---
title: "Overview of the allenpvc data set"
author: "Diogo P. P. Branco"
date: "`r Sys.Date()`"
output: BiocStyle::html_document
vignette: >
    %\VignetteIndexEntry{Vignette Title}
    %\VignetteEngine{knitr::rmarkdown}
    %\VignetteEncoding{UTF-8}
---

```{r style, echo=FALSE, results='asis'}
BiocStyle::markdown()
```

# Introduction

The `allenpvc` data set is the supplementary data of
[GSE71585](https://www.ncbi.nlm.nih.gov/geo/query/acc.cgi?acc=GSE71585)
encapsulated in a `SingleCellExperiment` object. It is a celular taxonomy of the
primary visual cortex in adult mice based on single cell RNA-sequencing from
[Tasic et al. 2016](https://www.nature.com/articles/nn.4216)
performed by the Allen Institute for Brain Science. In said study 49
transcriptomic cell types are identified.

# Installation

The package can be installed using the chunk below.

```{r install, eval=FALSE}
BiocManager::install("allenpvc")
```

# Pre-processing and summary

The supplementary files were downloaded from the NCBI website. Those are _csv_
files with count, RPKM, and TPM gene expression data for each cell. They were
processed using R and were encapsulated in a `SingleCellExperiment` (SCE) data.

The original data had a small cell name mis-formatting that was easily
corrected. Lastly, the expression for spike-in genes were available only in
RPKM and counts, but not in TPM. Since this information was included in the SCE,
the expression for those genes in the TPM matrix were filled with NAs.

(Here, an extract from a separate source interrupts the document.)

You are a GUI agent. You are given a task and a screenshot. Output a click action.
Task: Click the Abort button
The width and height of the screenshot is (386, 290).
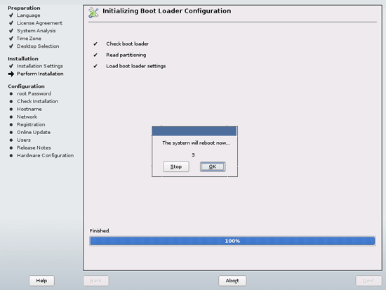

# Data format and metadata

This data set can be downloaded from the ExperimentHub.

```{r load_eh}
library(allenpvc)
apvc <- allenpvc()
```

The gene expression data can be retrieved using the `assay` construct. The
chunk below retrieves the count matrix, if you wish to retrieve the RPKM or the
TPM matrix just replace the `"counts"` argument of `assay` with `"rpkm"` or
`"tpm"`.

```{r get_assay}
head(assay(apvc, "counts")[, 1:5])
```

This data set also contains some important metadata, including cell type
annotation of the samples and whether they passed the QC check performed in
[Tasic et al.](https://www.nature.com/articles/nn.4216). As well as many other
useful information such as the Cre line driver and the neuron broad type.

```{r coldata}
head(colData(apvc))
```

Primary (cell) type of the first 20 cells.

```{r primary_type}
head(apvc$primary_type, 20)
```

Broad type of the first 20 cells.

```{r broad_type}
head(apvc$broad_type, 20)
```

Any metadata information can be accessed through the `$` operator
directly from the SCE object. But in the chunk below we are subsetting more than
one column, thus, we must reference `colData`. The output shows the Cre line and
QC check flag of some cells.

```{r cre_qc}
head(colData(apvc)[, c("cre_driver_1", "pass_qc_checks")])
```

# Spike-in genes

This data set has information on the expression of spike-in genes. In the study
ERCC spike-ins were used as well as the tdTomato. These genes are included in
the same matrices as the endogenous genes, hence, it might be desirable to split
the assay matrix.

The chunk below shows an example of splitting the count matrix. As previously
mentioned, the spike-in expression for TPM is not available in the original
supplementary data and, for said assay, is filled with NAs.
```{r spike_in}
apvc_endo <- apvc[!isSpike(apvc),]
apvc_endo
apvc_spike <- apvc[isSpike(apvc),]
apvc_spike
```

# sessionInfo()

```{r sessioninfo, echo=FALSE}
sessionInfo()
```

# References

Tasic, Bosiljka, et al. "Adult mouse cortical cell taxonomy revealed by single
cell transcriptomics." Nature neuroscience 19.2 (2016): 335.